The last time I visited was with the girls, and we went early—very early—which I now recognize as the only correct choice. This time, the museum was packed. Not with art lovers, but with people staging elaborate selfies in front of Van Gogh’s brushstrokes, angling themselves just-so while giving death stares to anyone who dared walk through the frame.

It was, quite frankly, a terrible viewing experience—unless you’re into watching tourists emotionally unravel while failing to get the perfect picture of a picture. I was already pushing it with Chad by dragging him through another art museum, and this one didn’t even have the decency to be fun. We did a quick lap. The cheese from yesterday whispering to me from memory. I needed a nap.

Thankfully, there was dinner to look forward to. Earlier that day, Romain had mentioned his favorite restaurant in Paris: Frenchie Pigalle. Chad called and snagged a reservation. They were very clear: we had to be out by 9 p.m., which confused me at first—I was hoping to be asleep by 9 p.m. “Not a problem,” as if I weren’t fantasizing about putting on sweatpants at that very moment.

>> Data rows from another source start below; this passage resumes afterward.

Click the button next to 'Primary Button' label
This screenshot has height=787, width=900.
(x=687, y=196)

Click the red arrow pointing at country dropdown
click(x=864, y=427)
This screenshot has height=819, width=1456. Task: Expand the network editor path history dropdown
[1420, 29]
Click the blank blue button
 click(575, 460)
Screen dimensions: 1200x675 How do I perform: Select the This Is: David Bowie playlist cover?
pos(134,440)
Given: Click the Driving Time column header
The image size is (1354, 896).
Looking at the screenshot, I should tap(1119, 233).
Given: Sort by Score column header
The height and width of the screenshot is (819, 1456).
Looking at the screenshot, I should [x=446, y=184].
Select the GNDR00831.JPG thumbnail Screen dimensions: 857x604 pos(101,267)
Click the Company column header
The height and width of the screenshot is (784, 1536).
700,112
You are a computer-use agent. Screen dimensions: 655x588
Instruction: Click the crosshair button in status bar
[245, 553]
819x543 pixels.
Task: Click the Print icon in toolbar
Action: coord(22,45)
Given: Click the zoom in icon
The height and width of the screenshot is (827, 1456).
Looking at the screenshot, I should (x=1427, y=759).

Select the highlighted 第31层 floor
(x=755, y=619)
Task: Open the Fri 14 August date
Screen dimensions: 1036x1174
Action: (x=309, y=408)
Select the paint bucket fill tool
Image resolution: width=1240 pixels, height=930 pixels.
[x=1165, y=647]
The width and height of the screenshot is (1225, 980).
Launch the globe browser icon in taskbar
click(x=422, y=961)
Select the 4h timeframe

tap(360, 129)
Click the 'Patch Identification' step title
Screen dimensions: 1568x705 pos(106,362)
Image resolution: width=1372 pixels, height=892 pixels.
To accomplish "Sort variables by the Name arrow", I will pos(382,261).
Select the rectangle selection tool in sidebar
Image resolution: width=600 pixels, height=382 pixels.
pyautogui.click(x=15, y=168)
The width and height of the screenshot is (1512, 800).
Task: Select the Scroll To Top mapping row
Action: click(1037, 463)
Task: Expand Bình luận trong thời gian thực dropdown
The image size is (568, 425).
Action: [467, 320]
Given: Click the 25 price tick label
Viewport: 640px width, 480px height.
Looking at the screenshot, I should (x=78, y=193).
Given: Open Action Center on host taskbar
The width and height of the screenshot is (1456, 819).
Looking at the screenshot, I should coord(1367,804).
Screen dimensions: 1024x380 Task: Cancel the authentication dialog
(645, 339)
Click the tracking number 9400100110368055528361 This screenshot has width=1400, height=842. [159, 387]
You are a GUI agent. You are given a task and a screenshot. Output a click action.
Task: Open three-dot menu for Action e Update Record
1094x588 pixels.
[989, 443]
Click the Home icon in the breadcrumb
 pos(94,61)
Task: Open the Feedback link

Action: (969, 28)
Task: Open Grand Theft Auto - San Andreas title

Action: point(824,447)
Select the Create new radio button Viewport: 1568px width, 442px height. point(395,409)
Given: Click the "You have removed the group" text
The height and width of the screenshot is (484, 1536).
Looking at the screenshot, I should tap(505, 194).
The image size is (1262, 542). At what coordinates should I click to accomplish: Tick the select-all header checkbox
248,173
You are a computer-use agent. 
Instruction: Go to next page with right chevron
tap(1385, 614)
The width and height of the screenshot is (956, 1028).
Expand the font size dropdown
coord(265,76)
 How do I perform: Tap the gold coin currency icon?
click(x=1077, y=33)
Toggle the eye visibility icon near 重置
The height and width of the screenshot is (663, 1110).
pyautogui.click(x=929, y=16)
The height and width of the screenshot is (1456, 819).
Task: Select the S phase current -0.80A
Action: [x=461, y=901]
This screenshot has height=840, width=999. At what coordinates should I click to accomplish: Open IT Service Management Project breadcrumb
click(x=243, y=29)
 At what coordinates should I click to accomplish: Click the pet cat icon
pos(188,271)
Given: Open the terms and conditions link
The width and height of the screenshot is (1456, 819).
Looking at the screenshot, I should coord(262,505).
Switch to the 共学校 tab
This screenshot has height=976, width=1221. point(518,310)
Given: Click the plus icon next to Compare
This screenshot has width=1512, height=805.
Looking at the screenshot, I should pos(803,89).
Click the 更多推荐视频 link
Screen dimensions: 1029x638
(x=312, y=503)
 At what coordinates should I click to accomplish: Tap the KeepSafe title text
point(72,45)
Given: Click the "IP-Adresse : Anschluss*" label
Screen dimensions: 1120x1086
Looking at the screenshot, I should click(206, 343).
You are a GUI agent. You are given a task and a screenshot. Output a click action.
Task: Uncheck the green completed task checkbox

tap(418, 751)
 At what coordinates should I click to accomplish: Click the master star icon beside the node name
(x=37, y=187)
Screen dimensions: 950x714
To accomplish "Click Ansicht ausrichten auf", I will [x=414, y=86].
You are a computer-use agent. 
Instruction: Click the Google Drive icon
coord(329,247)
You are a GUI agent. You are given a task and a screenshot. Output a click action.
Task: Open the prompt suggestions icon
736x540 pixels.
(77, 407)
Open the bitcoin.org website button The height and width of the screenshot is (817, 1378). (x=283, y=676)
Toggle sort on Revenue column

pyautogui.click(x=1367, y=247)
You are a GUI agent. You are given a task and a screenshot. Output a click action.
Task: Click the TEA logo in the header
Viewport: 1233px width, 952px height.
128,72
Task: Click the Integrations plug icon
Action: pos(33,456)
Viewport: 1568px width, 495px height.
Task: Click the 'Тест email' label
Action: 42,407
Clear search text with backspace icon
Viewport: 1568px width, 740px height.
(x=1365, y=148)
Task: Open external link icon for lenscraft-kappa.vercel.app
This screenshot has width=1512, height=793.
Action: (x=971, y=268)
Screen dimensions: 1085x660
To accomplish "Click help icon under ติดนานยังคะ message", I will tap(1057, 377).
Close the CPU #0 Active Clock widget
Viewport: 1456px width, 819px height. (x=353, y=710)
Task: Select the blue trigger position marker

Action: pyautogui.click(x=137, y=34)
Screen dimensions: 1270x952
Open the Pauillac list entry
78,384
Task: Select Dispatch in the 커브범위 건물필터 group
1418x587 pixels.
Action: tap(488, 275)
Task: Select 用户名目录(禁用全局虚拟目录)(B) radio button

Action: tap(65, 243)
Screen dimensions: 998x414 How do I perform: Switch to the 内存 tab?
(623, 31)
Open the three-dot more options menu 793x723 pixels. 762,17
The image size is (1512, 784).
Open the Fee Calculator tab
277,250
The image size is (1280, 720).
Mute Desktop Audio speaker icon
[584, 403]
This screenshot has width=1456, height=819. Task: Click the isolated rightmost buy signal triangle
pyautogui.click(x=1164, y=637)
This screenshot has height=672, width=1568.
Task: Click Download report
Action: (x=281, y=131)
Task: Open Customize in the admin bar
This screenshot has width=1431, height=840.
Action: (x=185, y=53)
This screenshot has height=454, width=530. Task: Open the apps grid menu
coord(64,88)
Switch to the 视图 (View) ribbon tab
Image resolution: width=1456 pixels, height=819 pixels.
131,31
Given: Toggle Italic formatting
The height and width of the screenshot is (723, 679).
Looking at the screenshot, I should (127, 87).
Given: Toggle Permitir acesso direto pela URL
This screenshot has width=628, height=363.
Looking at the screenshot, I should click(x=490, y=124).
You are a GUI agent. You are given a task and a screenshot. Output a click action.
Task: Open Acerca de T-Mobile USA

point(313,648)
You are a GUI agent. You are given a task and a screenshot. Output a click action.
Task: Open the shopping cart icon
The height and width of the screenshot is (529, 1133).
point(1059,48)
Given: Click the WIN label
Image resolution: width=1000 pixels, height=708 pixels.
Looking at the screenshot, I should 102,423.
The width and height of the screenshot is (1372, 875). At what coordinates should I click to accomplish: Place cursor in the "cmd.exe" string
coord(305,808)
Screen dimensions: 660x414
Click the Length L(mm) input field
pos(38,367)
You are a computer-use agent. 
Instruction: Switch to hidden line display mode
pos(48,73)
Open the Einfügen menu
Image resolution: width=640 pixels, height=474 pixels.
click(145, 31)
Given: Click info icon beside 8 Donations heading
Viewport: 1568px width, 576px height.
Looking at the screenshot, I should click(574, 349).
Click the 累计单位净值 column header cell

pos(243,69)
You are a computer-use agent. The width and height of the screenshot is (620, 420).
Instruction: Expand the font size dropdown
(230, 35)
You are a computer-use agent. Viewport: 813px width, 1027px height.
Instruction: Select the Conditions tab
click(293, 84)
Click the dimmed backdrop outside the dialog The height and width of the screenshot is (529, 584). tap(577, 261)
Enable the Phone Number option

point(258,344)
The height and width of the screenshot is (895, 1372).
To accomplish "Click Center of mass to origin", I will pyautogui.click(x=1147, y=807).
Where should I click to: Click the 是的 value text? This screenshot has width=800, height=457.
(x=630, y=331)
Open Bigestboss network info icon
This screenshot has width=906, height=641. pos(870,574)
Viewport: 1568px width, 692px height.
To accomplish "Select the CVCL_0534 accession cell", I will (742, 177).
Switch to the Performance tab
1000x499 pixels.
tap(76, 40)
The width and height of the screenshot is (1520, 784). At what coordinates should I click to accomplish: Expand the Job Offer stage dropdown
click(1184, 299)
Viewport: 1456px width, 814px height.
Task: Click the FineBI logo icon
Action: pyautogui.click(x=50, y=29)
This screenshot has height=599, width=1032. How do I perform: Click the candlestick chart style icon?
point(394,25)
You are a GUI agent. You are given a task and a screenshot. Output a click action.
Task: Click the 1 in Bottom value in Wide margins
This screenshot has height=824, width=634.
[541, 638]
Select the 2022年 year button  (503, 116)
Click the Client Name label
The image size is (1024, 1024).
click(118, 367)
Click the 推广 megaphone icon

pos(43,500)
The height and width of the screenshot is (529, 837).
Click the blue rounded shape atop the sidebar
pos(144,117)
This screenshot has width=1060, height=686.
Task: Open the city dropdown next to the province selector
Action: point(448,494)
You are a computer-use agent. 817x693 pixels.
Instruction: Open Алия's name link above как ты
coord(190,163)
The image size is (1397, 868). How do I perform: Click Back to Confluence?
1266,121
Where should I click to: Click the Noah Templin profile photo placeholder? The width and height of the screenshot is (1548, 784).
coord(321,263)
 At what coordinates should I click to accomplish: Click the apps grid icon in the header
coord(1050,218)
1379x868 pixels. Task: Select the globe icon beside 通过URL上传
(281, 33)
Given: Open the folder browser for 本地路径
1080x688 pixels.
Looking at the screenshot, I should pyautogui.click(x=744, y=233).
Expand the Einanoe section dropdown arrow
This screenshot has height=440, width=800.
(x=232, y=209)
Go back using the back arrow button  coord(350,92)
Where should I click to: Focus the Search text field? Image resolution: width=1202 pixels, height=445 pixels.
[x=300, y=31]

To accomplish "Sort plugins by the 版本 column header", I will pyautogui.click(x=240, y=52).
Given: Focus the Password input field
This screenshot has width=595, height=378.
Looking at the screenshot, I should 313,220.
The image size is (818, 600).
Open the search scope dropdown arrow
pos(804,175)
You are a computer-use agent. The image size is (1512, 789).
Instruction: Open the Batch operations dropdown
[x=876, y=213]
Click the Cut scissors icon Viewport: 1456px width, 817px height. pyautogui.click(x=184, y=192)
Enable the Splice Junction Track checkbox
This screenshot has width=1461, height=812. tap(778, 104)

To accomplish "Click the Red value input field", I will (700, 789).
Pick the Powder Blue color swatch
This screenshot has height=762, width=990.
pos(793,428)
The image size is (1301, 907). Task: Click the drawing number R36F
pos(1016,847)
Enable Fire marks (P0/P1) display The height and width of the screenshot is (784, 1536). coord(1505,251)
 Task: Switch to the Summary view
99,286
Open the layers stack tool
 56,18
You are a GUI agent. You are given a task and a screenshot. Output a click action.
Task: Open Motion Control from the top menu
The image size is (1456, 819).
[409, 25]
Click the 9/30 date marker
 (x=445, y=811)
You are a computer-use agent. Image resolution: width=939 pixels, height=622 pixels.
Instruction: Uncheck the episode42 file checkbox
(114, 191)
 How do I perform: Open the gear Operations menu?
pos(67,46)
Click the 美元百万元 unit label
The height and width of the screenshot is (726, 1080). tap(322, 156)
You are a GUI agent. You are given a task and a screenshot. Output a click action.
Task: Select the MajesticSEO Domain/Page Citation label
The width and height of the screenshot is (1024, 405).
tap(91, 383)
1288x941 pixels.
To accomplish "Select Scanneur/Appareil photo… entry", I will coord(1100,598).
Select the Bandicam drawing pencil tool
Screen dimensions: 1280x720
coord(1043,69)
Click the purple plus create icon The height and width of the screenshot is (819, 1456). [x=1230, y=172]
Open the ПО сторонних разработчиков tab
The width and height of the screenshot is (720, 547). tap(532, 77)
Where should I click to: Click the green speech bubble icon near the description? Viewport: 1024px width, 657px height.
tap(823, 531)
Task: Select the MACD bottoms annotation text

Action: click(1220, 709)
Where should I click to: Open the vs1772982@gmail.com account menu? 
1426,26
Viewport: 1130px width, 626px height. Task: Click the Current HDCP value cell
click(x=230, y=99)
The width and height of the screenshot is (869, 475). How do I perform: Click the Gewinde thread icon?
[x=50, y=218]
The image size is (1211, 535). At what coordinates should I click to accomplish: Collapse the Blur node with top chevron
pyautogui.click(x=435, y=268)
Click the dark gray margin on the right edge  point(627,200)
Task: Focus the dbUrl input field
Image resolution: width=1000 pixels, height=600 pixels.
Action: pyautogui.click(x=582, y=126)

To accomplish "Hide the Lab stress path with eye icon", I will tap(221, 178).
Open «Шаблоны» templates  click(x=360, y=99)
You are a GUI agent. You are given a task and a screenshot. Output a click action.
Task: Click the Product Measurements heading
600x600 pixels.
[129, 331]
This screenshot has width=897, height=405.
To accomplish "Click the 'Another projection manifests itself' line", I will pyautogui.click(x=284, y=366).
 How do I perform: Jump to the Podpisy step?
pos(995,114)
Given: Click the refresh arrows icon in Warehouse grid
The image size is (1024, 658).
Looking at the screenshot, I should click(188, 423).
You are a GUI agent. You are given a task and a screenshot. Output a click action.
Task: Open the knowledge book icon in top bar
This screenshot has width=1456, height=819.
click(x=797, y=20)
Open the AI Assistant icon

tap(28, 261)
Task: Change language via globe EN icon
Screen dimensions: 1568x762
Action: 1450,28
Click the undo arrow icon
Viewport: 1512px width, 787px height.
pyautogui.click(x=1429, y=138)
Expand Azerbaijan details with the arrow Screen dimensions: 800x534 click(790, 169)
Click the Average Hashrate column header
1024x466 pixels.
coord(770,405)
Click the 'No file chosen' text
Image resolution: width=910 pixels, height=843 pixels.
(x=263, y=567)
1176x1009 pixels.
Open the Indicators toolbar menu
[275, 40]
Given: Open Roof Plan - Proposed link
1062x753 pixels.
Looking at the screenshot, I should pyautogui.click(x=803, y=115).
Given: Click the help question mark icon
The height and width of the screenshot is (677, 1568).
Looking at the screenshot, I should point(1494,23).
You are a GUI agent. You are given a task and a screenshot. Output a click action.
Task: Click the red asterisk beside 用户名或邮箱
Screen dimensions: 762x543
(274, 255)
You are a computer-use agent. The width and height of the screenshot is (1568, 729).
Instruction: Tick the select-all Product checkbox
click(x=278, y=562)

After my nap—reviving, divine—I asked Chad if we could go early. He said they didn’t open until 6:30. We had the first reservation. It turns out middle-aged Americans and Parisian dining hours are fundamentally incompatible.

Dinner was excellent. Truly. If you get a chance to go, take it and I recommend the seam bream ceviche, garden pea anglonotti, and the herbaceous tartare. All quite striking in a presumptuous Parisian sort of way. 

In Paris, every dinner comes with a show. The tables are set specifically to watch the goings on outside. We had a motorcycle cop blocking the street to anything motorized for some reason. Bike with a dad and kid, have at it. Scooter with a uber eats delivery— forget about it. Whatever emergency having passed, the motorcycle cop scooted away and the pulse of traffic resumed. 

We did have our first French bulldog sighting today. Normal level of cuteness for the breed. I wonder if they just call them “bulldogs” in France, because honestly there are all French here— like Chinese food in China is just called food. 

Afterward, we strolled to the Metro. The city had thinned out. Maybe it was the late hour, or the fact that we were slightly outside the tourist zone, but for once I had a feeling: this could be it.

Sure enough, two men were sitting across from us on the train. One looked up. We made eye contact. There was a flicker of recognition, a soft smile, a slight nod. Nothing dramatic—just a moment.

It felt like acceptance, if only for a second.